US President Donald Trump has demanded that Fox News fire its national security correspondent after she confirmed claims that the Republican leader had disparaged the military - a bombshell that has dogged him for two days.
Mr Trump came under fire after The Atlantic magazine reported that he had called Marines killed in action in World War I "losers" and "suckers" in connection with a November 2018 visit to France when he skipped a visit to a US military cemetery.
The official explanation for that missed visit was bad weather.
Fox News correspondent Jennifer Griffin said two former administration officials had confirmed to her that the president "did not want to drive to honour American war dead" at the Aisne-Marne cemetery outside Paris, implying weather was not a factor.
One official also told her that Mr Trump had used the word "suckers" to denigrate the military, but in a different context related to the Vietnam War.
"When the President spoke about the Vietnam War, he said, 'It was a stupid war. Anyone who went was a sucker,'" she quoted the unnamed official as saying.
"It was a character flaw of the President. He could not understand why someone would die for their country, not worth it," the source said.
A furious Trump tweeted late Friday: "Jennifer Griffin should be fired for this kind of reporting. Never even called us for comment. @FoxNews is gone!"
Mr Trump has furiously defended himself in the wake of the story in The Atlantic, tweeting and retweeting stories condemning it as "fake news". He called the magazine's editor-in-chief Jeffrey Goldberg, who wrote the piece, a "slimeball".

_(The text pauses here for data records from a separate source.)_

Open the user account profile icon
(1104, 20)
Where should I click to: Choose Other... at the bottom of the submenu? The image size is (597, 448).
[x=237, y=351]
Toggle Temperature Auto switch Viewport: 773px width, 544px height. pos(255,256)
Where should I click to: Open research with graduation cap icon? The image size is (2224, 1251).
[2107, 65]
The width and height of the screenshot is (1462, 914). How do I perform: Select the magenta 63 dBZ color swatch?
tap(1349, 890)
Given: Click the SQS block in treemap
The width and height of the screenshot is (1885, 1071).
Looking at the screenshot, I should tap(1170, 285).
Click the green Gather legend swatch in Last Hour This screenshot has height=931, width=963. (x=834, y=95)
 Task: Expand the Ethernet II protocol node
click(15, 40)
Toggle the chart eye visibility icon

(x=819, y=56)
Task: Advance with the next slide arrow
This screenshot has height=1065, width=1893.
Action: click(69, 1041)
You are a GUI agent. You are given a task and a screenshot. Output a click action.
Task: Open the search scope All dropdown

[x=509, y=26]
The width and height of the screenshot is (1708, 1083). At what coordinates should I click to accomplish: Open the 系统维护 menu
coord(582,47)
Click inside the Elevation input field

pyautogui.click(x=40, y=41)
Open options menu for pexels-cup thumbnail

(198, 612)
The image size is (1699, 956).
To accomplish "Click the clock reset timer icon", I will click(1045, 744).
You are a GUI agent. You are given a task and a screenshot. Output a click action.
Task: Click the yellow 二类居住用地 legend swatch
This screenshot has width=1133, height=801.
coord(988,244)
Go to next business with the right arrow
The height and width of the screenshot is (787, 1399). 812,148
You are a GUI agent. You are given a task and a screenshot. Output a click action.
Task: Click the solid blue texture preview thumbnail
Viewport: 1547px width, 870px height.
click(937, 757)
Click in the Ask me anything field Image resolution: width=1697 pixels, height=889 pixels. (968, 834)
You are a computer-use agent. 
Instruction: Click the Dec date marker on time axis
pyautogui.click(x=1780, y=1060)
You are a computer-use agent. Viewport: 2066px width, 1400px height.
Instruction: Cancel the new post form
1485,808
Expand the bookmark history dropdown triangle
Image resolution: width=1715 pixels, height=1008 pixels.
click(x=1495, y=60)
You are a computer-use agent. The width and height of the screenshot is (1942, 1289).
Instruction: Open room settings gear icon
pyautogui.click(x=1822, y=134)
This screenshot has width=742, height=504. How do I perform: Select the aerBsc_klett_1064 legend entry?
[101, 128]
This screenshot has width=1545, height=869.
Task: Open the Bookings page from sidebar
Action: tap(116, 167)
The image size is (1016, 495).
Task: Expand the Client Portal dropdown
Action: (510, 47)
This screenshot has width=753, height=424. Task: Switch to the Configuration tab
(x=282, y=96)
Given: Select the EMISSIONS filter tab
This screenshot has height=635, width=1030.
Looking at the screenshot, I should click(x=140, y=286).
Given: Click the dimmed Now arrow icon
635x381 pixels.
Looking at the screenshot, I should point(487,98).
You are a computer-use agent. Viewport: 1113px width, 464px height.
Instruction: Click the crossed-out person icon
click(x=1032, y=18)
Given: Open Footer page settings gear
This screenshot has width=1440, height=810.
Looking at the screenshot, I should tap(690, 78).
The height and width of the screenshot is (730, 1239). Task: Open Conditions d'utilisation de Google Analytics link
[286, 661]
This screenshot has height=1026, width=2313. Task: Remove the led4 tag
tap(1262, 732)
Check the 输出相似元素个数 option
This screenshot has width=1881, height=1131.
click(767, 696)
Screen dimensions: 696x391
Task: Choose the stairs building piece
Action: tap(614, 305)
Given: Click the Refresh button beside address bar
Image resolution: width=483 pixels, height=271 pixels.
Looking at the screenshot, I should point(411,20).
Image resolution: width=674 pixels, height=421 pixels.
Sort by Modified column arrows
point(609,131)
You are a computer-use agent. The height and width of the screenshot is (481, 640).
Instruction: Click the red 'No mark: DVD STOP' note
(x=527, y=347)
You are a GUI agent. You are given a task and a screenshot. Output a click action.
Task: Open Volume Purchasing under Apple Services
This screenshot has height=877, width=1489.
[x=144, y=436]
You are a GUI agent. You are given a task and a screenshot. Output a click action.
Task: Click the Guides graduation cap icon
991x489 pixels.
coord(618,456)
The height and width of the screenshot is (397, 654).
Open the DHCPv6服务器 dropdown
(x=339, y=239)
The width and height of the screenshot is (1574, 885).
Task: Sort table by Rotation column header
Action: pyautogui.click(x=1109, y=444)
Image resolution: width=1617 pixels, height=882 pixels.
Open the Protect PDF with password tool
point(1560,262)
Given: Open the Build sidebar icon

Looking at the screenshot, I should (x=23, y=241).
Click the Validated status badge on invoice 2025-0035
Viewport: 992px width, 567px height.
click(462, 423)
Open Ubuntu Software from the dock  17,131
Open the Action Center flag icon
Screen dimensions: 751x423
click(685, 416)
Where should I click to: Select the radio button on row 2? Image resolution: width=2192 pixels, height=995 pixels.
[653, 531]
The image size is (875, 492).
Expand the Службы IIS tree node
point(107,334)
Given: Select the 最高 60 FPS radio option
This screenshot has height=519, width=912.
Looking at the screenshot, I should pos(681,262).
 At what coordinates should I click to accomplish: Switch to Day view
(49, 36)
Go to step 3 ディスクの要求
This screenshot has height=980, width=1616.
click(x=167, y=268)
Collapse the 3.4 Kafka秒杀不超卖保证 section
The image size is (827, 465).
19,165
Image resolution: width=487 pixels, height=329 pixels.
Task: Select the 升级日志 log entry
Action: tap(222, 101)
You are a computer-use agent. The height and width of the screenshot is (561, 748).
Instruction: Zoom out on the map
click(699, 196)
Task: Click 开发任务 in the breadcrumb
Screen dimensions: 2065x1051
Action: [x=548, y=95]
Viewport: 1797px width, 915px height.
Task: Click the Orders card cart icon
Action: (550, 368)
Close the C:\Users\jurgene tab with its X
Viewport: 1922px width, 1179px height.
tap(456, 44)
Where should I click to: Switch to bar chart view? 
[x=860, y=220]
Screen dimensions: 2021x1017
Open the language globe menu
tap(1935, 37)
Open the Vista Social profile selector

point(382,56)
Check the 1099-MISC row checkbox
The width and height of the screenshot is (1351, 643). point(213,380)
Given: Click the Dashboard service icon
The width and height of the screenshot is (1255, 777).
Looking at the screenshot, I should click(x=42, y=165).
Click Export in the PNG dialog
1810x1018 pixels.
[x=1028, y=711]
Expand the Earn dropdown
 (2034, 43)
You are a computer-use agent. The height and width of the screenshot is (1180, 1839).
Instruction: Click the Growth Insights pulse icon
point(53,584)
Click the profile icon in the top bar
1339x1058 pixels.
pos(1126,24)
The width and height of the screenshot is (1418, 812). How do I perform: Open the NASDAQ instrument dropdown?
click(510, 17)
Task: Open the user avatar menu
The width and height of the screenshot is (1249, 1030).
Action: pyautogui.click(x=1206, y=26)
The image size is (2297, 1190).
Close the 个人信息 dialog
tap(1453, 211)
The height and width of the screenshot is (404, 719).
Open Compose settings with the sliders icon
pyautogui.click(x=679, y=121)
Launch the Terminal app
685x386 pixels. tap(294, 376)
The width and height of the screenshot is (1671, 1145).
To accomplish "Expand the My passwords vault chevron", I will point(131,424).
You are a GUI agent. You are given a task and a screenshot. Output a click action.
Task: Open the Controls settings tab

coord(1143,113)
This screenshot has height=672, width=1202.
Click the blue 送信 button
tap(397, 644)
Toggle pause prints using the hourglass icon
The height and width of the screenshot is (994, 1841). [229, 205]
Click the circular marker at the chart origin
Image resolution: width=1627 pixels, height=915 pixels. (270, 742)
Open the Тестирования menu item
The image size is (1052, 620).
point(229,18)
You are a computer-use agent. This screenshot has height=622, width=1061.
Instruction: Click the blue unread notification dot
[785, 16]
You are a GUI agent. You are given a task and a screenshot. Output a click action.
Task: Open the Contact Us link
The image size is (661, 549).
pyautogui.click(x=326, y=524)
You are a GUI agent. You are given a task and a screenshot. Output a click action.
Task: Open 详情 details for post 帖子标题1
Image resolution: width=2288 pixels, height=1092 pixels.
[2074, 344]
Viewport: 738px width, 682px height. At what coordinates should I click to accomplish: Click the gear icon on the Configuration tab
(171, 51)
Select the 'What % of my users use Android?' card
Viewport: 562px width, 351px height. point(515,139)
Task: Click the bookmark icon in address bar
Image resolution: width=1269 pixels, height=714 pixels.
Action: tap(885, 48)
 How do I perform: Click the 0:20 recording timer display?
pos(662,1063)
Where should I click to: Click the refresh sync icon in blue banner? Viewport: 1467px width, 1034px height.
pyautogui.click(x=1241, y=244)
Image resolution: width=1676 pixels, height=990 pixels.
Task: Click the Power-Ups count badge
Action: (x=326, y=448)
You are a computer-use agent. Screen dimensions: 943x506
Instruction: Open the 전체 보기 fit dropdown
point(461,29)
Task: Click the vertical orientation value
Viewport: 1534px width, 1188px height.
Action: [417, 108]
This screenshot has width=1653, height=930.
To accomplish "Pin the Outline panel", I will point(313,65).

The habitually Trump-friendly Fox News has been criticised for seemingly sidelining Ms Griffin's reporting in its coverage of the story.
A story on its front page Saturday was headlined: "Sources dispute claim Trump nixed visit to military cemetery over disdain for slain veterans."
Several of Ms Griffin's colleagues at Fox have publicly defended her on Twitter, along with Republican congressman Adam Kinzinger, who called her "fair and unafraid."
"I can tell you that my sources are unimpeachable," Ms Griffin said on-air Saturday on her network. "My sources are not anonymous to me and I doubt they are anonymous to the president."
Just before The Atlantic published its story, a poll by the Military Times and the Syracuse University Institute for Veterans and Military Families found that just 37.4 per cent of active duty personnel support Mr Trump's re-election bid, while 43.1 per cent back Joe Biden.